I found Control Center/Appearance Themes/Fonts. I didn't seem to have much in the way of choice for fonts. I turned anti-aliasing on. This didn't help.
It occurred to me that maybe I needed TrueType fonts. That didn't make a lot of sense, since fonts had looked good in Gnome, but I mounted my Windows partition and copied the .ttf fonts to /usr/X11R6/lib/fonts/TTF. That didn't give me any new fonts. I tried mkfondir running it in the TTF dir. I backed up the current one first and ended up with a new one that had nothing in it. I replaced the backup.
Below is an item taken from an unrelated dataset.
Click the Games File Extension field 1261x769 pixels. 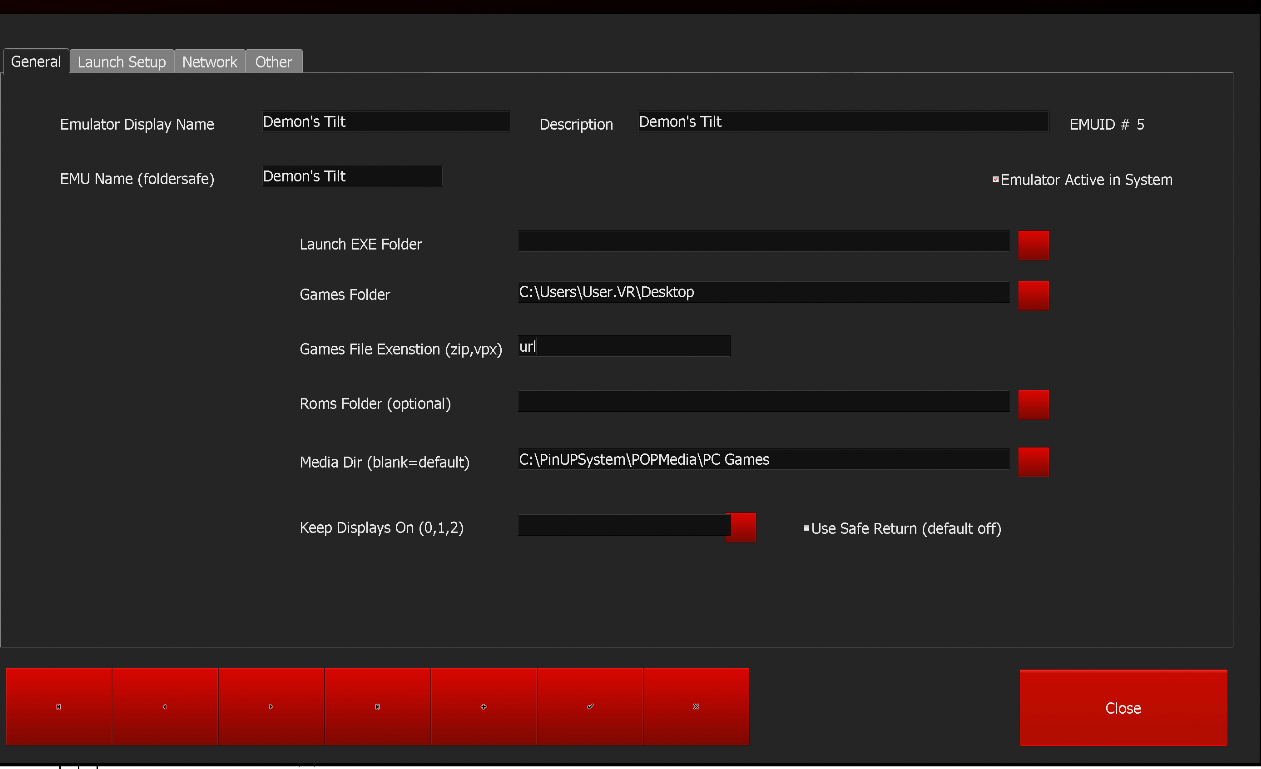pyautogui.click(x=624, y=347)
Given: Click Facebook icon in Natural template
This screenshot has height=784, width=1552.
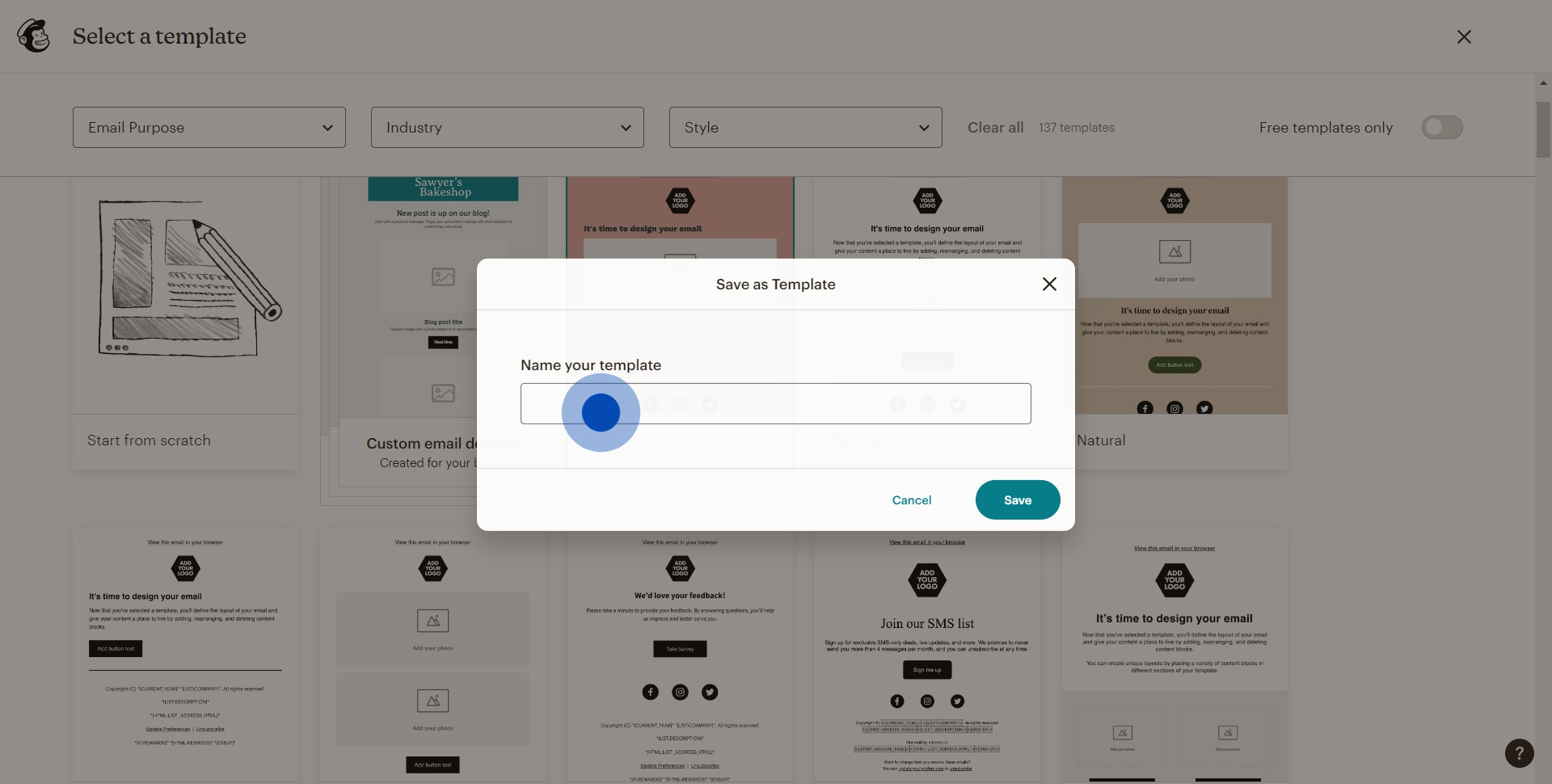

I decided to try putting the font path for TTF at the front of the list in the X config file in /etc/X11 - mine is called xorg.conf. I had first logged off from X and did this as root. I thought that might be a good time to check how X looked as root in KDE. I started X and the fonts looked great. I looked at the settings and had lots of fonts to choose from. I noted that anti-aliasing was turned on. Then I left X and went back to user and brought up X. Same ugly fonts. And when I tried to look at the fonts in the Font viewer (found in the Utilities) I still could only see a few. Hmmm. Why in root and not as user–permissions, I bet.
I looked at the font directory and sure enough only the original fonts were 644. The ones I had transferred there from Windows were 600. chmod took care of that and I could then see the new fonts in the Font viewer as user.
Still the fonts were ugly. I recalled that root had anti-aliasing turned on. I turned it on. Still ugly. I had seen a Configure button next to the anti-aliasing; so I looked at that. It had a check by Exclude Range which was set for 8-15pt. I unchecked it and now I have lovely fonts.
My guess is that if I had just turned on anti-aliasing and unchecked that Exclude Range to start with, I would have had decent fonts again. Still, with all this, I now have a large choice of fonts; so that's nice.